“Young Creatives” (“Memento” / “Rose” / “I Feel It Too”)
Dutch National Ballet
Dutch National Opera & Ballet
Amsterdam, The Netherlands
May, 2021 (online)
by Ilona Landgraf
Copyright © 2021 by Ilona Landgraf
Following the online premiere of “Metamorphosis”, the new ballet by Dutch National Ballet’s associate artist David Dawson, the company released three additional videos at the end of May. Each features a ballet film by a young creative associate: “Memento” (concept and choreography by Wubkje Kuindersma), “Rose” (direction, concept, and choreography by Milena Sidorova), and “I Feel It Too” (creative direction and choreography by Sedrig Verwoert). All three films can be viewed for free on the company’s YouTube channel until October 2021.

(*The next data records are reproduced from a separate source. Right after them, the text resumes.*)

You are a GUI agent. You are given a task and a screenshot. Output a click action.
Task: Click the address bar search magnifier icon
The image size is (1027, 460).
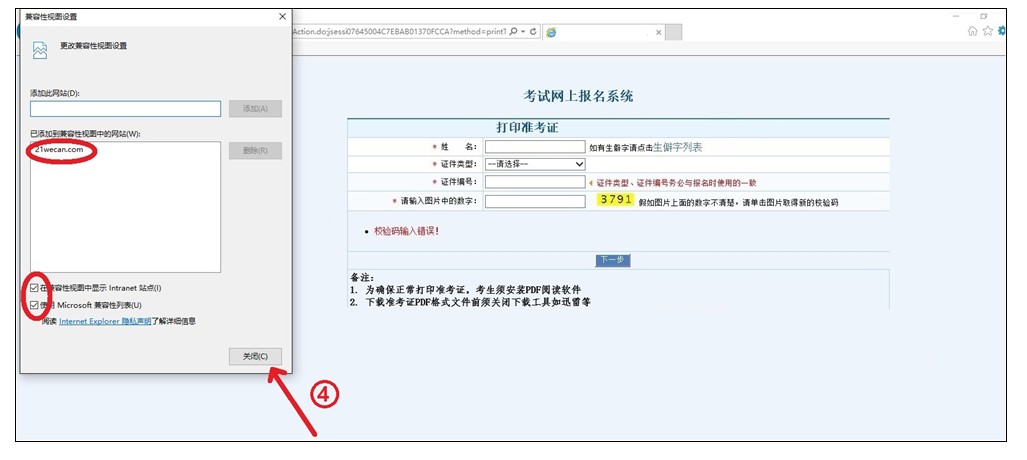point(514,32)
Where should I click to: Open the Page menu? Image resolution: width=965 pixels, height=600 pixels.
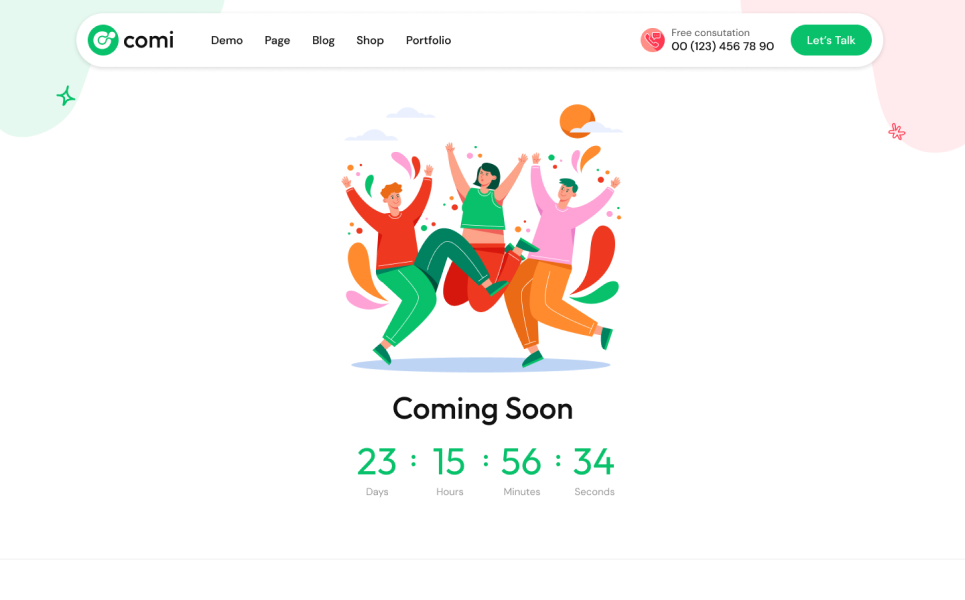(x=277, y=41)
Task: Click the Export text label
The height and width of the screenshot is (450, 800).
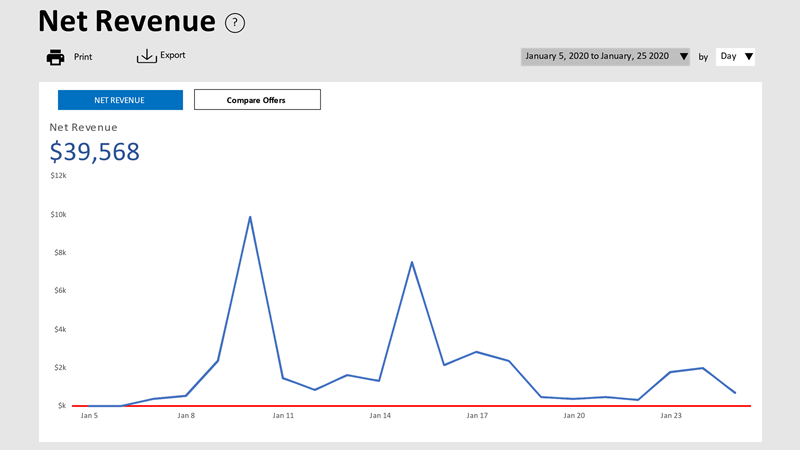Action: coord(173,56)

“Memento” by Wubkje Kuindersma is about mortality and the restrictions that the lockdown put on human beings’ need for natural, free movement. “It’s as if the earth has lost its natural flow,” she explains. Three men and three women group and regroup in a blue-lit space, accompanied by the subdued melancholy of the third movement of Henryk Górecki’s “Symphony of Sorrowful Songs”. Their torsos undulate, wavelike; their arms stretch forward, palms pressed outwards; they look towards the sky as their chests arch back, a gesture of trustful (or hopeful) devotion. Their movements are flowing and spacious, imbued with subdued solemnity. Clever camera work by Mathieu Gremillet lends an interesting perspective to the choreography’s geometric patterns – a common diagonal formed by three dancers, triangles defined by three dancer-corners or by a group of dancers standing side by side. The women’s velvety blue tricots and the men’s gray-blue pants and shirts contrast effectively with the blue-ish backdrop. Where might this surreal space be located? Perhaps it’s an antechamber to Hades – or to Heaven.
As the camera zooms in on one male couple (Manu Kumar and Dingkai Bai), we watch their intimate duet, which culminates in backwards back-bending that creates an arch. They repeat some of these movements in a breezier second duet. In the final third of the roughly fifteen-minute-long piece, the lighting changes from blue to beige-white and gray. On the backdrop above the dancers’ heads, a black-and-white-video of the surf at the waterfront is projected, as if it was a clouded sky.
In the closing credits, Kuindersma joins the dancers on stage, improvising cheerful free-style dancing to (certainly different) music that we can’t hear. For the first time, they smile.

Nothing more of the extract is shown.